Uitspraak
1.Geding in cassatie
2.Beoordeling van de ontvankelijkheid van het beroep
3 Beslissing
15 november 2016.
Hoge Raad
Op 15 november 2016 heeft de Hoge Raad der Nederlanden uitspraak gedaan in een cassatiezaak met nummer 15/02358, waarin de verdachte in beroep ging tegen een arrest van het Gerechtshof Den Haag van 24 maart 2015. De verdachte, geboren in 1981, was aangeklaagd voor uitkeringsfraude, waarbij de artikelen 225.1 en 225.2 van het Wetboek van Strafrecht van toepassing waren. De verdediging, vertegenwoordigd door de advocaten Th.J. Kelder en L.E.G. van der Hut, heeft middelen van cassatie voorgesteld, die aan het arrest zijn gehecht.

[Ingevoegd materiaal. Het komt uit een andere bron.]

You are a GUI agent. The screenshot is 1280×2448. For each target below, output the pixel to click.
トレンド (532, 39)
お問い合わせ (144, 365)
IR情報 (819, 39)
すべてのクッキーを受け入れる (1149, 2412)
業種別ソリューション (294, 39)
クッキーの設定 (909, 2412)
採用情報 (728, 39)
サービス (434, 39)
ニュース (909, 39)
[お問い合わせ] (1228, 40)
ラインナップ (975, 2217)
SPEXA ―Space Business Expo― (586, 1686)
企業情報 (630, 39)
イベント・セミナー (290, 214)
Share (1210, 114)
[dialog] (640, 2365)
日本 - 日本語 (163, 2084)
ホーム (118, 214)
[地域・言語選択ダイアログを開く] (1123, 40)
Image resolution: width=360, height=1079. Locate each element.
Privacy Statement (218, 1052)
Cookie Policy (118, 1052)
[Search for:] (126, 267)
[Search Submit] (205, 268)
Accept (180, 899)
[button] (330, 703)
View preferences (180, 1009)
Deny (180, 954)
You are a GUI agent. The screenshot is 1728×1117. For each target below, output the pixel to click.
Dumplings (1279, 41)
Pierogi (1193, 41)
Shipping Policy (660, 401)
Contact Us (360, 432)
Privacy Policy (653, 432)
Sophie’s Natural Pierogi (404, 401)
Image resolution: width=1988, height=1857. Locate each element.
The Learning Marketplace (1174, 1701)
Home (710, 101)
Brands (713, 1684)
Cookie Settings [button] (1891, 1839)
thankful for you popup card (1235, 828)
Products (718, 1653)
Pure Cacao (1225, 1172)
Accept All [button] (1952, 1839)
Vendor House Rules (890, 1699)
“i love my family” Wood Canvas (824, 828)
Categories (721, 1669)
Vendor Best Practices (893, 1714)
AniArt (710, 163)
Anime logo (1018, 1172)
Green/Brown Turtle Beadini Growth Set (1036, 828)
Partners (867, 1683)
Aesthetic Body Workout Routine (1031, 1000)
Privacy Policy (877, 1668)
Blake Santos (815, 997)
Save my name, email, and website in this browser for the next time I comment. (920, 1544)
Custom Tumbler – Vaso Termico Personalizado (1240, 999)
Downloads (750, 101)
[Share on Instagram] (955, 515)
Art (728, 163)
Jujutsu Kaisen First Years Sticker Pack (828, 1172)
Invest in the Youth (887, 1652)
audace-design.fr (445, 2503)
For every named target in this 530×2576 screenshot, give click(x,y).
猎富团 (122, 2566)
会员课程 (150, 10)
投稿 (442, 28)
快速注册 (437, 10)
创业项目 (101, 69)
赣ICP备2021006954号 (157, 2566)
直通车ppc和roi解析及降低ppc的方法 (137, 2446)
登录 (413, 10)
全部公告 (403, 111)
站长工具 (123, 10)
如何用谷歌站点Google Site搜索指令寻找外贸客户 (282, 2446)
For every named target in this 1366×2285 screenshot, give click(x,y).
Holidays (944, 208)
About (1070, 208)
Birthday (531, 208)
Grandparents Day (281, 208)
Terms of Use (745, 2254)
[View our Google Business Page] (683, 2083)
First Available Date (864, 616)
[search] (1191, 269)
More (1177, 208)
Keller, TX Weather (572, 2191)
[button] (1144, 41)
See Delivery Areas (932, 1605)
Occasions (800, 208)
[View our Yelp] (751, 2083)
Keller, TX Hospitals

De Advocaat-Generaal P.C. Vegter heeft geconcludeerd dat het cassatieberoep niet-ontvankelijk verklaard moet worden op basis van artikel 80a van de Wet op de rechterlijke organisatie. De Hoge Raad heeft geoordeeld dat de klachten van de verdachte geen behandeling in cassatie rechtvaardigen, omdat de verdachte klaarblijkelijk onvoldoende belang heeft bij het cassatieberoep en de klachten niet tot cassatie kunnen leiden.
Daarom heeft de Hoge Raad, gehoord de Procureur-Generaal, besloten het beroep in cassatie niet-ontvankelijk te verklaren. Deze beslissing werd genomen in aanwezigheid van de waarnemend griffier E. Schnetz en werd uitgesproken tijdens een openbare terechtzitting.